# Work instructions
Reproduce each of the following rows word for word.

= = = =

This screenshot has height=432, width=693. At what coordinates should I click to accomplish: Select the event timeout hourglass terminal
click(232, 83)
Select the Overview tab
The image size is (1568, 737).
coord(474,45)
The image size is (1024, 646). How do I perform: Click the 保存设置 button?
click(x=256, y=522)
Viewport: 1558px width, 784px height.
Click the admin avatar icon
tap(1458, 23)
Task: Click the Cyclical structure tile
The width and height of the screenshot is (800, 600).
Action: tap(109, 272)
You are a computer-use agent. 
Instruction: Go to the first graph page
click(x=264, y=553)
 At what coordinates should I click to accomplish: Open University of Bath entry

= = = =

# Answer to this problem
This screenshot has height=432, width=693. At what coordinates should I click to accomplish: Select the event timeout hourglass terminal
click(232, 83)
Select the Overview tab
The image size is (1568, 737).
coord(474,45)
The image size is (1024, 646). How do I perform: Click the 保存设置 button?
click(x=256, y=522)
Viewport: 1558px width, 784px height.
Click the admin avatar icon
tap(1458, 23)
Task: Click the Cyclical structure tile
The width and height of the screenshot is (800, 600).
Action: tap(109, 272)
You are a computer-use agent. 
Instruction: Go to the first graph page
click(x=264, y=553)
 At what coordinates should I click to accomplish: Open University of Bath entry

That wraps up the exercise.